Things are bigger, in the times of yore I’m reminiscing about this morning.

Back in my day, young’uns like me race to the mail box just to be first to grab enormous issues of Life Magazine and discover what bigger-than-life people command this week’s cover. The nearly life-sized faces influence the way I view the world. For instance, there is gaunt Gandhi, to this day my idea of how a normal human, warts and all, can influence millions through exemplary behavior.

I learn from Gandhi that people actually watch what I do. When I misbehave, their expectations descend. When I do something right and good, they rise up to meet me.

Even larger than magazines in these pre-television years, are movies and the people who tell me big-screen stories I cannot forget. There is James Baskett, a charismatic actor who tells me the morality tales and behavior parables I will need for the next seven decades. For instance, as Uncle Remus, Baskett taught me to look for the humor and humanity in every situation:

Everybody’s got a laughin’ place,
A laughin’ place, to go ho-ho!
Take a frown, turn it upside-down,
And you’ll find yours I know ho-ho!

To this day I return to my laughing place whenever things loom sour. It is my assignation shelter, where no-one can pound me with negativity.

And actual real-life people influence me enormously. Uncle Brandon McGee becomes my model for how to excite the imagination of a withdrawn kid. He is always accessible to visitors like me, showing me how to candle eggs to ensure quality, how to take an old piece of metal advertising signage and turn it into something useful, how to make his pet dog memorable by naming him Stinky.

Uncle Brandon, like Uncle Remus, makes me find a smile where none is apparent, forces me to make my imagination and innate energy useful.

Many decades later, I take Ray Bradbury’s advice and jump off the mountain, building my parachute on the way down, landing beyond the walls of corporate incarceration I endure for too long.

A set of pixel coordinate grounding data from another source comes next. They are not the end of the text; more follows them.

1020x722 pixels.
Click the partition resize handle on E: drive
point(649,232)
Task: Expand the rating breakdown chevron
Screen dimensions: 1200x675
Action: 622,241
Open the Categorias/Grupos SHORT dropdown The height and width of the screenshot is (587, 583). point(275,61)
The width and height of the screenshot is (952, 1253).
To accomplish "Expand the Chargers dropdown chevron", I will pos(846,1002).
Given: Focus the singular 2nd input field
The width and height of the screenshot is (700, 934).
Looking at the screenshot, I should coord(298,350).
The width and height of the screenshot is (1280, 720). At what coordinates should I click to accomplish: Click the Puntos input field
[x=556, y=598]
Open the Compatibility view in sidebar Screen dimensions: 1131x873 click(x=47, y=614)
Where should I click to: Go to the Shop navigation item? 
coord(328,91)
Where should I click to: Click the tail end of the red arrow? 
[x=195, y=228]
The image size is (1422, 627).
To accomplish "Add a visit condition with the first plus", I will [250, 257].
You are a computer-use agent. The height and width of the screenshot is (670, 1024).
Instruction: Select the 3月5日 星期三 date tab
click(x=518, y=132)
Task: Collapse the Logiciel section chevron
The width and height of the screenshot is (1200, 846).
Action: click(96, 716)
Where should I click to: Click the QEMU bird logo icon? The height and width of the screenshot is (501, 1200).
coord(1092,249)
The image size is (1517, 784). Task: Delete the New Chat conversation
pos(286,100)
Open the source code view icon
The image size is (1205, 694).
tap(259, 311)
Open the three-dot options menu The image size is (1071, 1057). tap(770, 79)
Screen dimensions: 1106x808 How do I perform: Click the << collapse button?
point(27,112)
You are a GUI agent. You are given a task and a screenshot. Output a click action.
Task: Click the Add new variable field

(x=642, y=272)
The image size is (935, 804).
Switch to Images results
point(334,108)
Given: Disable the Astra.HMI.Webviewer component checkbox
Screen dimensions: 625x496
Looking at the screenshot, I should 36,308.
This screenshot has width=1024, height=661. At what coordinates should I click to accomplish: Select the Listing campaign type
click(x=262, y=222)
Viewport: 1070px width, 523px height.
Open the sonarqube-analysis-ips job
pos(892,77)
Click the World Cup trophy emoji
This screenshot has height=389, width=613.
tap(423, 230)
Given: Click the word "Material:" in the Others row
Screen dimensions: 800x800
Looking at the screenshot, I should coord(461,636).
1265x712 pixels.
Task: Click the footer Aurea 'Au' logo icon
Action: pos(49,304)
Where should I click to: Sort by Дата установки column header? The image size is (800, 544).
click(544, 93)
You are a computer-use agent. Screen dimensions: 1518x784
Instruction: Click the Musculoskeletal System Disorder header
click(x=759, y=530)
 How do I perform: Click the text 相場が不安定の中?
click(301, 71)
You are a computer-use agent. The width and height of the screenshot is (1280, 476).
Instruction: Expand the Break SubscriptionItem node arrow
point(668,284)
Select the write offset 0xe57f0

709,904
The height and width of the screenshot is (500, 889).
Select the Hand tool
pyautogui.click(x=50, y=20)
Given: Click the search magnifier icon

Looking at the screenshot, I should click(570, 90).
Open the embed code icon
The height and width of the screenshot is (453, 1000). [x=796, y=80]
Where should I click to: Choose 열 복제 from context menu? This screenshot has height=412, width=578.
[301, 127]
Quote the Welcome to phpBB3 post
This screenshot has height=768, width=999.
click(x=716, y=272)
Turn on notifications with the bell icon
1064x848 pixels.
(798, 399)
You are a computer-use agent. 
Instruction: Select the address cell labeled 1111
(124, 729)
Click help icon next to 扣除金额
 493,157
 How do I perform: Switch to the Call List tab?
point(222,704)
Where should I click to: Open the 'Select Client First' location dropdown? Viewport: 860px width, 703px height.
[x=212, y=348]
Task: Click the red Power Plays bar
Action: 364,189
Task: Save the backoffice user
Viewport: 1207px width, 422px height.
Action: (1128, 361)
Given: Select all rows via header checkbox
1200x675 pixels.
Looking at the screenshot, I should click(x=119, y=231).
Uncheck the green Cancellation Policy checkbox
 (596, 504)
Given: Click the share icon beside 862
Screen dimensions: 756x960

I land on a splintery bench in a pocket park near my home. Each morning, I walk to the bench, sit for a meditative period, and allow my laughing place to rise up and comfort me.

Nowadays, my laughing place–my sweet assignation zone–is portable. I take my gifts from Uncle Brandon, Gandhi, Uncle Remus, and dozens of others who matter to me, dozens of others to whom I matter, and I escort them safely along the way. They are not where you can see them anymore. And I am still learning from them the neverending lessons that remain to be learned.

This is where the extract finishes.